How an Italian startup is bringing magic to children's hospital appointments
An Italian startup has come up with a way to help children fight their fears of dentists, injections, and other medical procedures - through magic.
"We want to help children see magic in places where it's difficult to do so," says Alberto Piras, CEO and founder of Brave Potions.
Even as an adult, Piras admits feeling nervous about hospitals and syringes in particular, and he didn't want to pass his fears on to his son. He and his team at the small startup have created an app which aims to entertain and reassure children visiting dentists and hospitals, through games and characters including medical magician Dr Potion.
"I got the idea when I saw a picture on Facebook where intravenous drips had been turned into superhero packs," Piras tells The Local. "That was a one-off project in a children's cancer ward in Brazil, and I wondered if anyone had thought of using the same method to help children get over other fears."

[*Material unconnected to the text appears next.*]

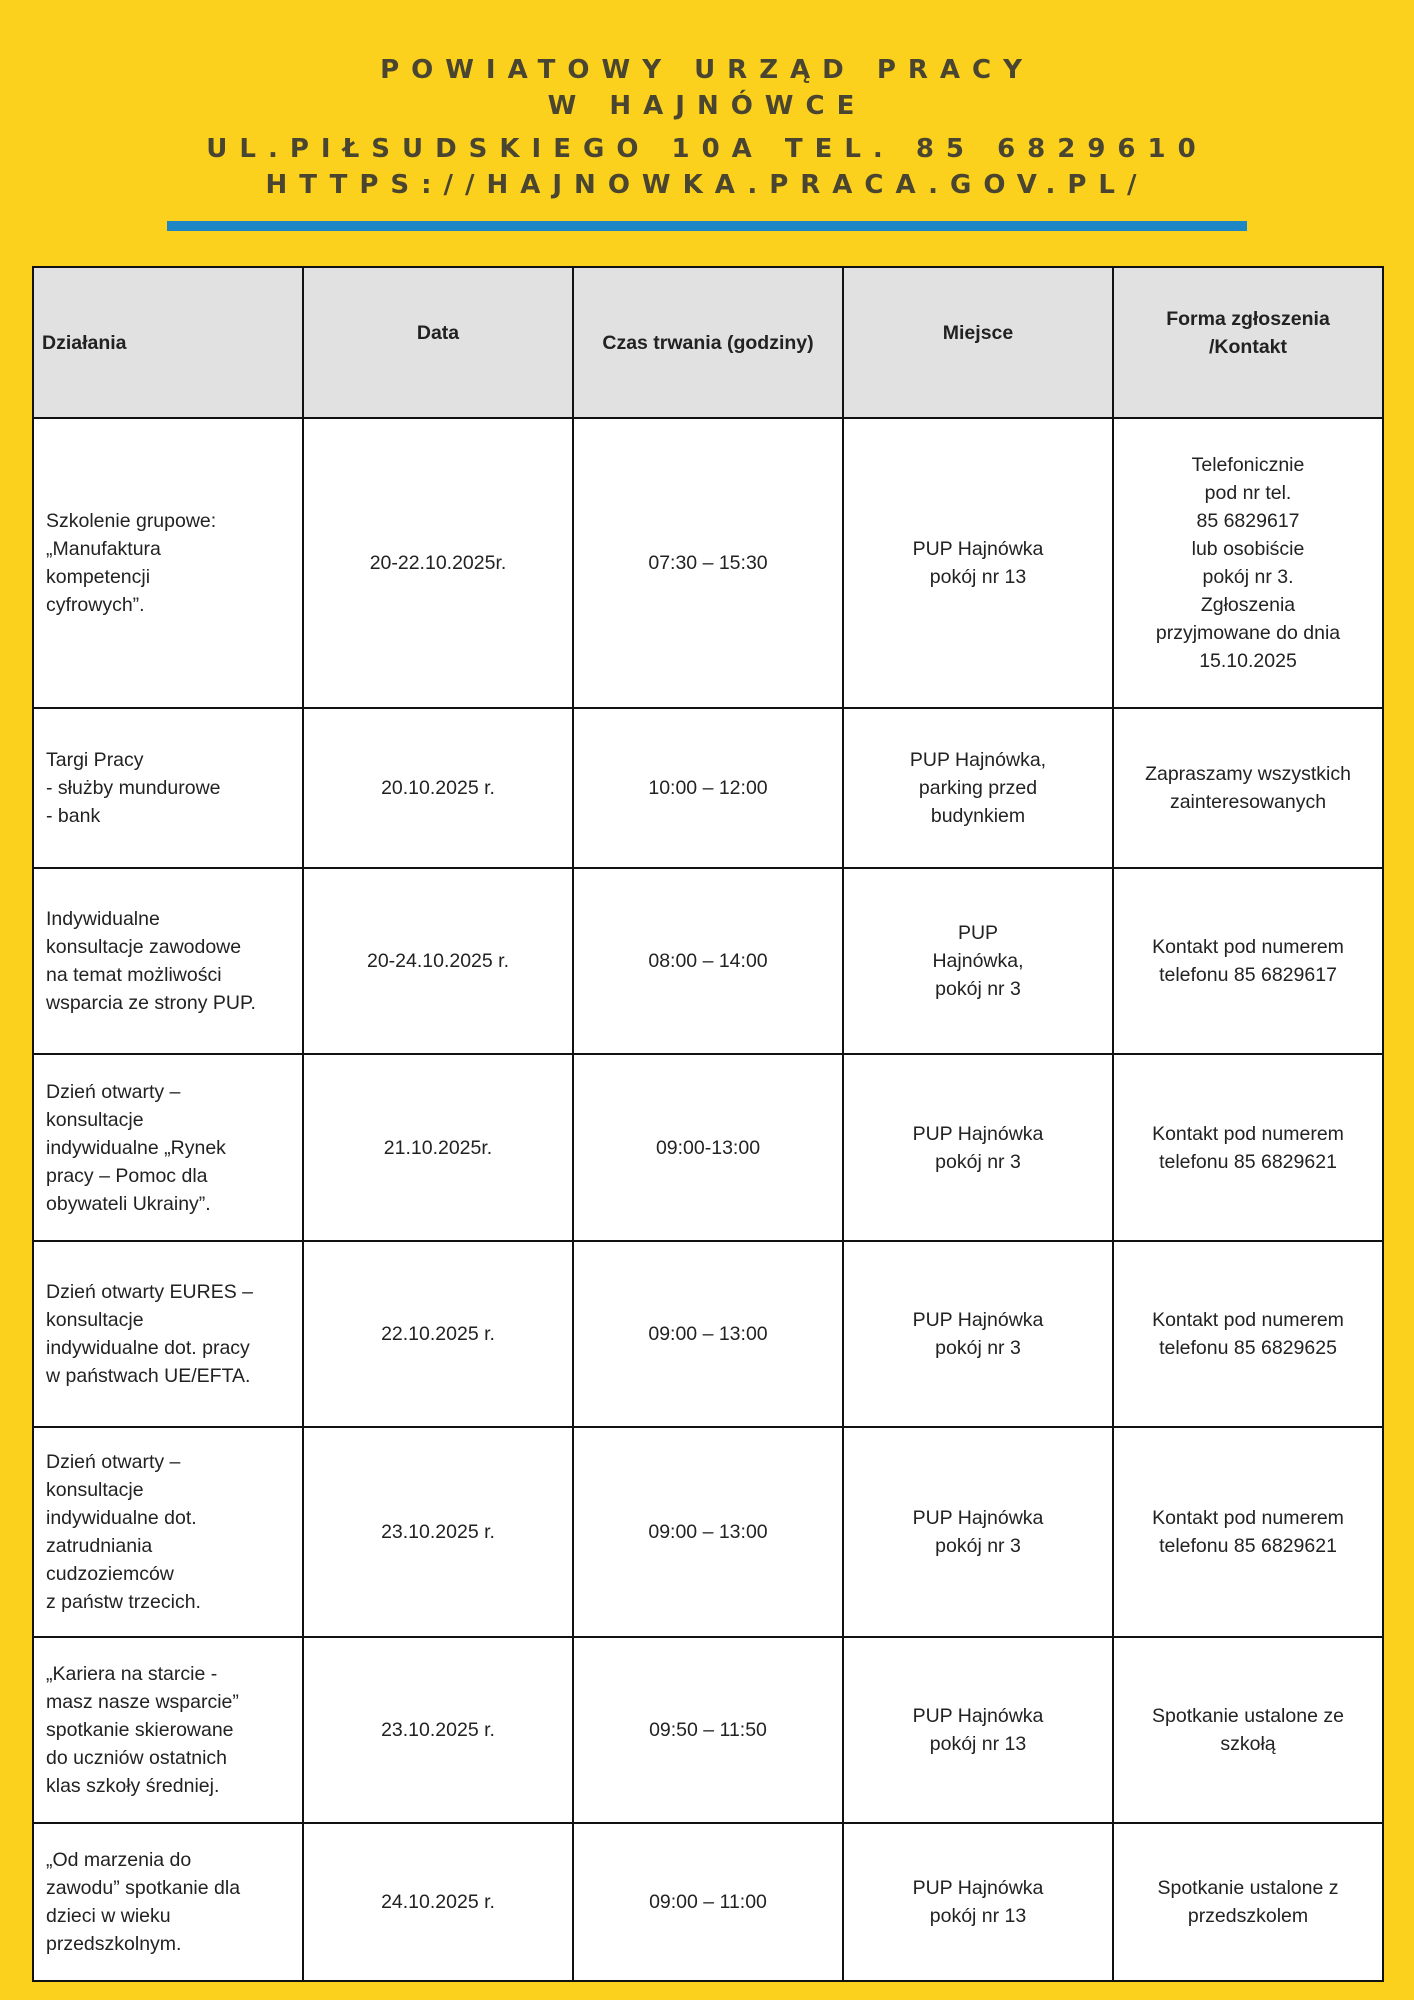 The width and height of the screenshot is (1414, 2000). What do you see at coordinates (1248, 1730) in the screenshot?
I see `cell-contact: Spotkanie ustalone ze szkołą` at bounding box center [1248, 1730].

In 2015, he took part in the Innovaction Camp, a summer initiative close to Rome which helps would-be innovators develop their ideas into working prototypes. There he met Federico Simionato, an app developer, and within five days they had created both a complete idea for a project and a pitch.
"When we ended up winning the competition - after five days and some sleepless nights - we realized the project could have a future," Piras says. "Initially, we wanted to produce simple covers to decorate medical instruments with superheroes, but the project has evolved and now, using a mix of physical and digital products, we have created a magic adventure for children!"
The most difficult moment for the entrepreneur came when faced with the decision of whether to focus on Brave Potions full time. "It meant having to leave my job, my home and my city for the second time to dedicate myself to a great, but fragile dream," he says - but he took the leap.
When approaching hospitals with the idea, it took a long time to make contact and even longer to get a decision on whether they'd be able to use the service, due to form-filling and low funds.
Piras decided to start targeting private dentists, who were able to make quick decisions on whether or not to buy the service, and it is now used in numerous dental practices and hospital wards around the country.
Children using the app are introduced to its superhero characters and by watching cartoons and playing games, they learn how medical instruments use magic to transform them into these characters. After each visit, dentists or nurses can give their patients 'Power Cards' which are used to unlock extra experiences in the game.
"One nurse told us about a regular patient, who was three and a half years old and often had to give blood samples," says Piras. "The little girl had always cried, but the day she saw the image of our fairy [on the app] she looked at the nurse and smiled. And when she asked her to give her an arm to take the sample, she gave her both arms."